В «Котике Летаеве» папа расширен до Сократа, до Моисея, а ссора папы с мамой – предвечная ссора. А трагедия людей – борьба их «за этакое-такое свое, которое является сперва шутливо, а потом оказывается основным». Папа Бугаев дан бытовым и комичным и тем сильнее отстает «этакое-такое свое» в нем от его ряда Сократов, Конфуциев, с которыми он связан.
А между тем «такое вот, этакое свое» – это слова Генриэтты Мартыновны, неразвитой немочки; фраза сказана про какого-то немчика.
Эта бессмыслица становится знаком тайного смысла. Смысла в ней нет, тайны в ней не получается, хотя она и применена к папе и к маме, и к Афросиму (имеющему тенденцию обратиться в бессмертие), и для окончания ряда, углубления в тайну – к двум грифонам на чужом подъезде.

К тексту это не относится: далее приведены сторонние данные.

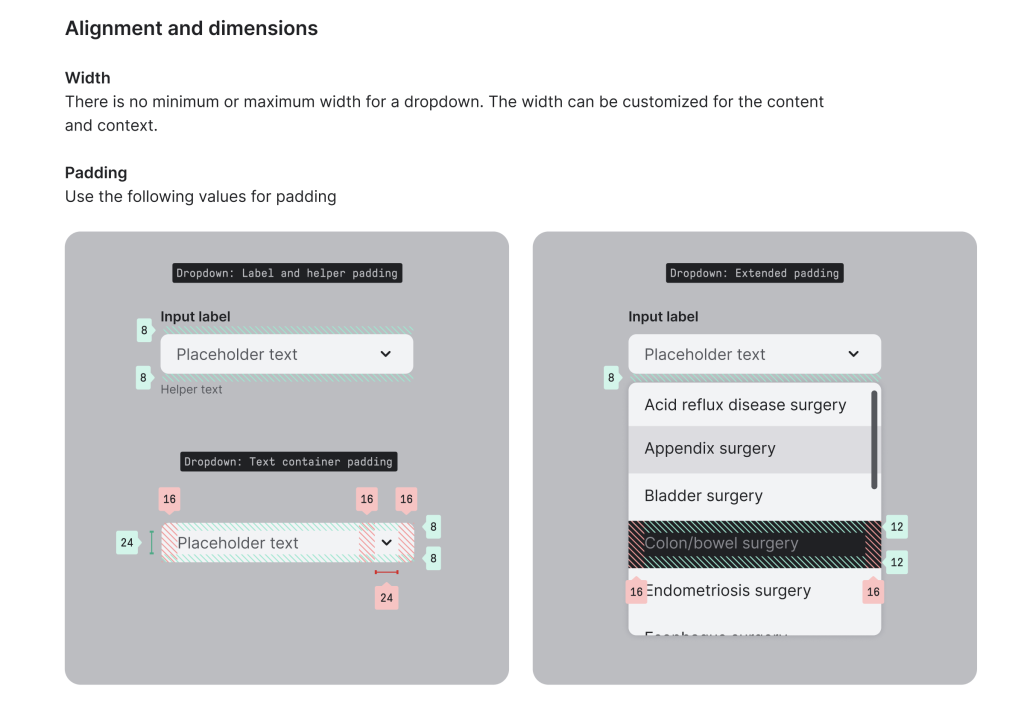The height and width of the screenshot is (703, 1024).
Task: Click the dropdown list scrollbar thumb
Action: point(874,439)
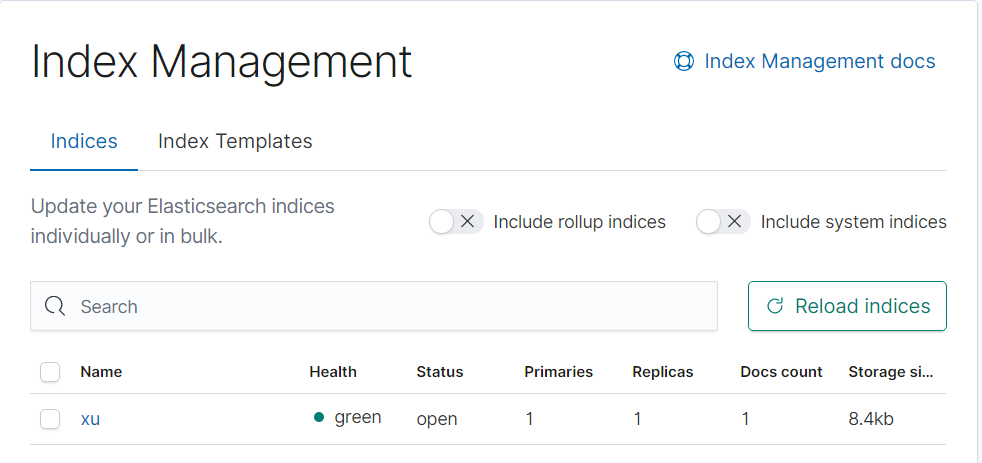
Task: Sort table by Health column
Action: tap(333, 372)
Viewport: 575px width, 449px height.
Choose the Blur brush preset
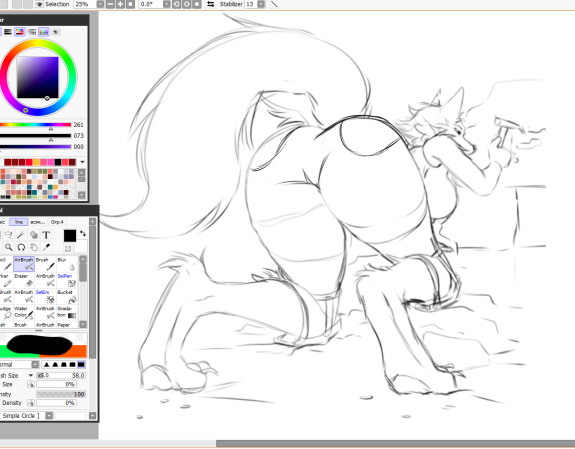coord(67,264)
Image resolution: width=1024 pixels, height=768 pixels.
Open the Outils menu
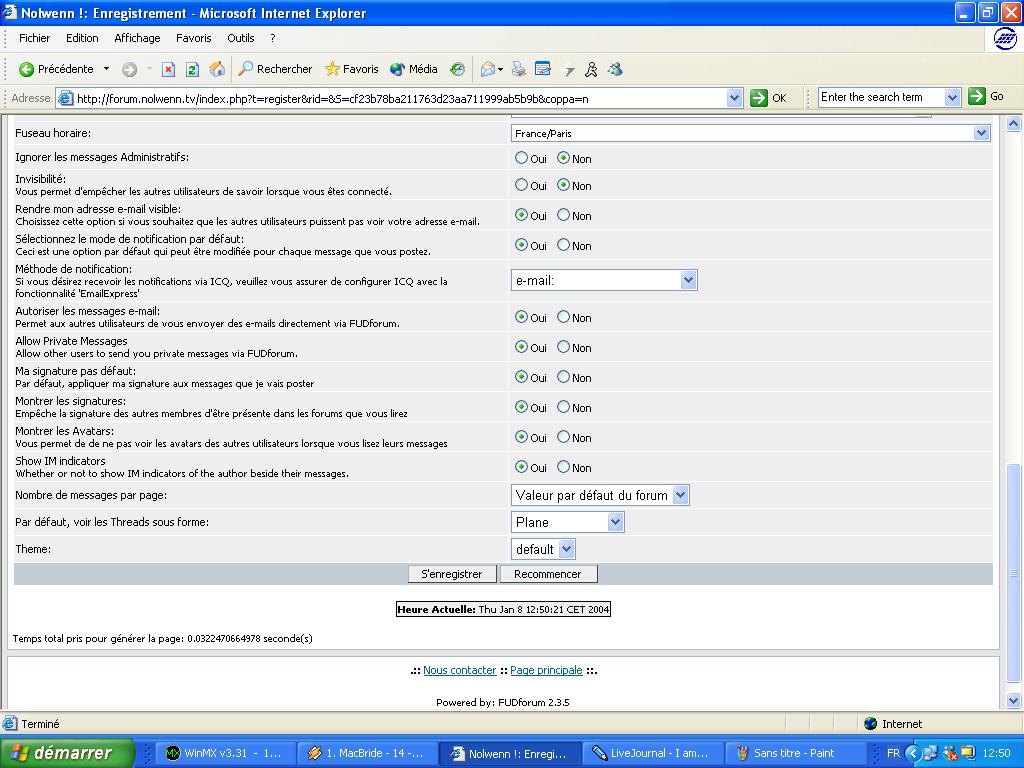[x=240, y=38]
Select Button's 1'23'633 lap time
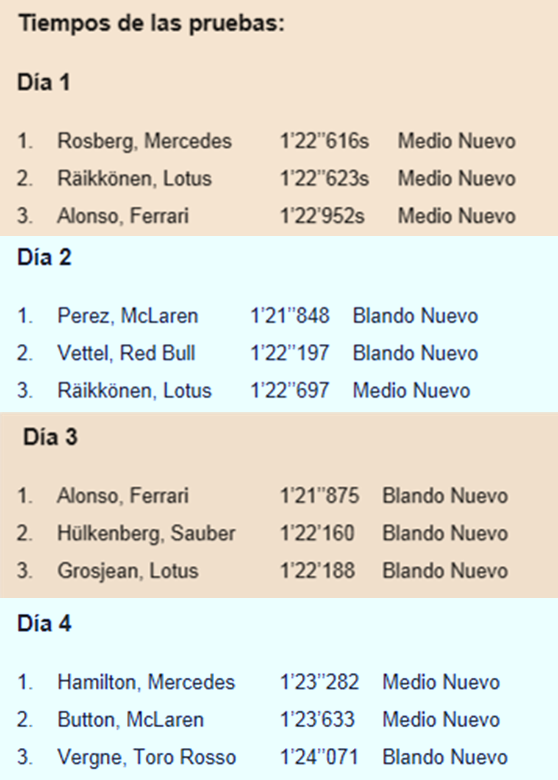558x780 pixels. click(x=317, y=719)
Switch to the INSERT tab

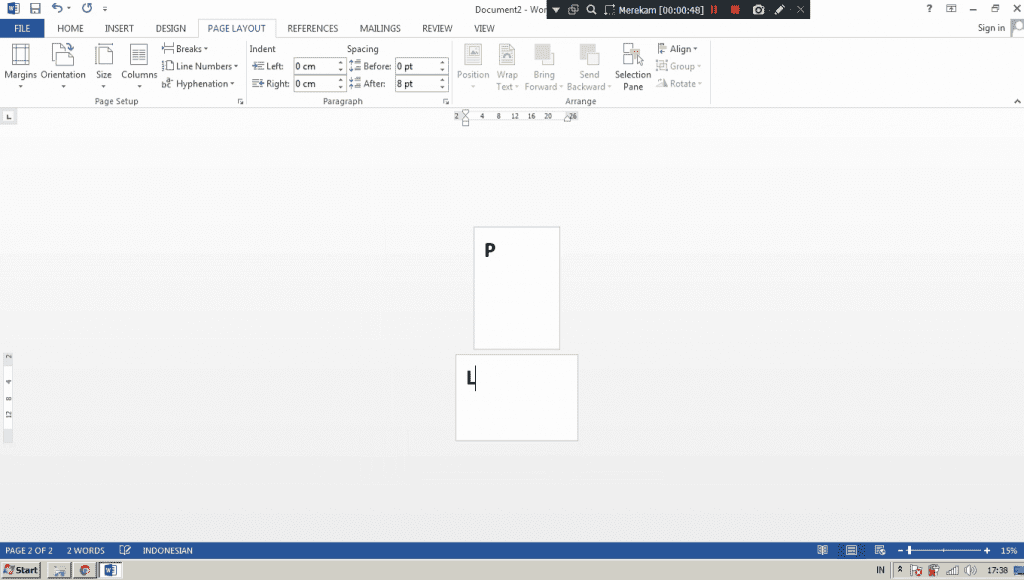[119, 29]
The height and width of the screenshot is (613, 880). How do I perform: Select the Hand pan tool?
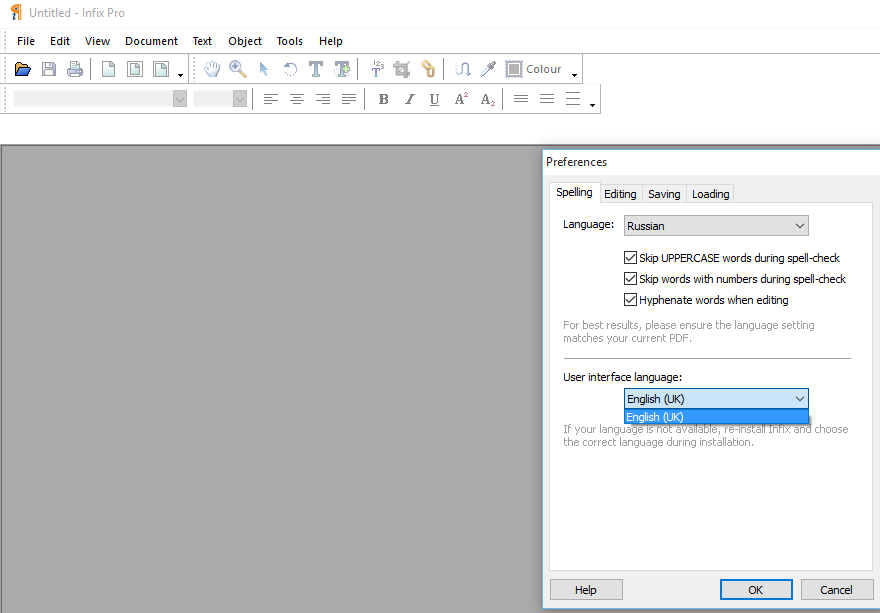pos(212,69)
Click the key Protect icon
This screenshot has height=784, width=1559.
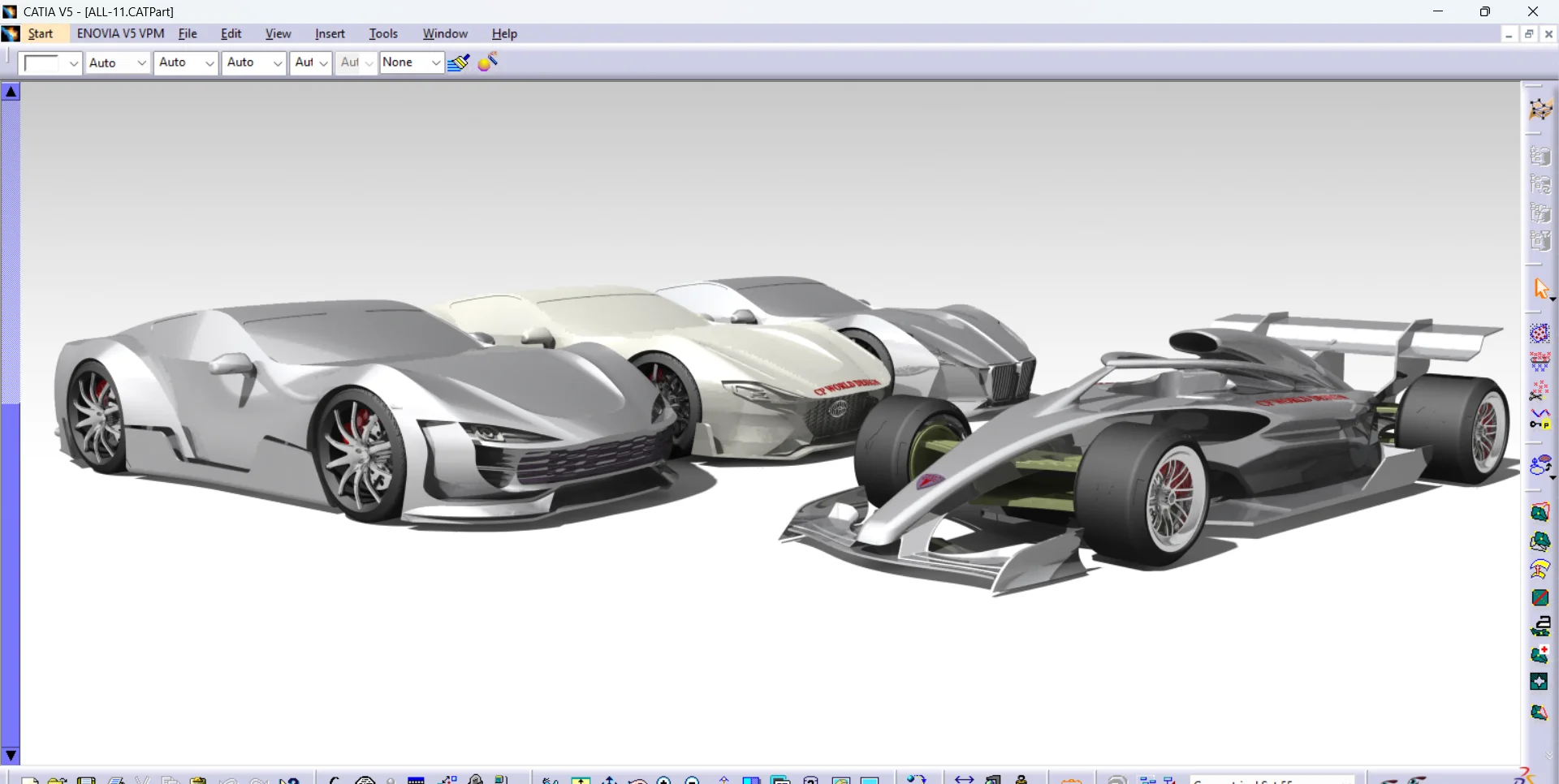(1540, 420)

Механически построенное применение одного выражения к ряду, понятию – путем грифонов – прикрепляется к традиционным тайнам. Здесь тайна дана как бессмыслица, как невнятица, невнятица чисто словесная, в которой упрекали Блока (и Белый упрекал), – невнятица, которая, может быть, нужна искусству, но которая не приводит к антропософии.
Постоянные образы и эпитеты, проходящие через все произведение, уже начинают канонизироваться в «Николае Летаеве». Герои снабжаются ими и ими преследуются как лейтмотивами. Часто образ несколько раз и комически реализуется и каламбурно изменяется.
Дядя Вася имеет кокарду, кокарду за усердную службу, жетон, он представлен к медальке, но клекнет и керкает кашлем, пять лет обивает пороги Казенной Палаты.
«А чем? Если войлоком – просто, а камнем – не просто»…
«Как это? В три погибели?»
Дальше идет реализация метафоры «погибелей» как изгибание втрое, просовывание головы между ног и вытаскивание платков из‑за фалды зубами. Для довершения реализации метафоры весь отрывок у Белого набран узким столбцом среди страницы. Столбец этот идет углами и изгибается в три погибели.
Бунт и пьянство дяди Васи изображается отрицанием этого второго ряда, отрицанием реализованного образа.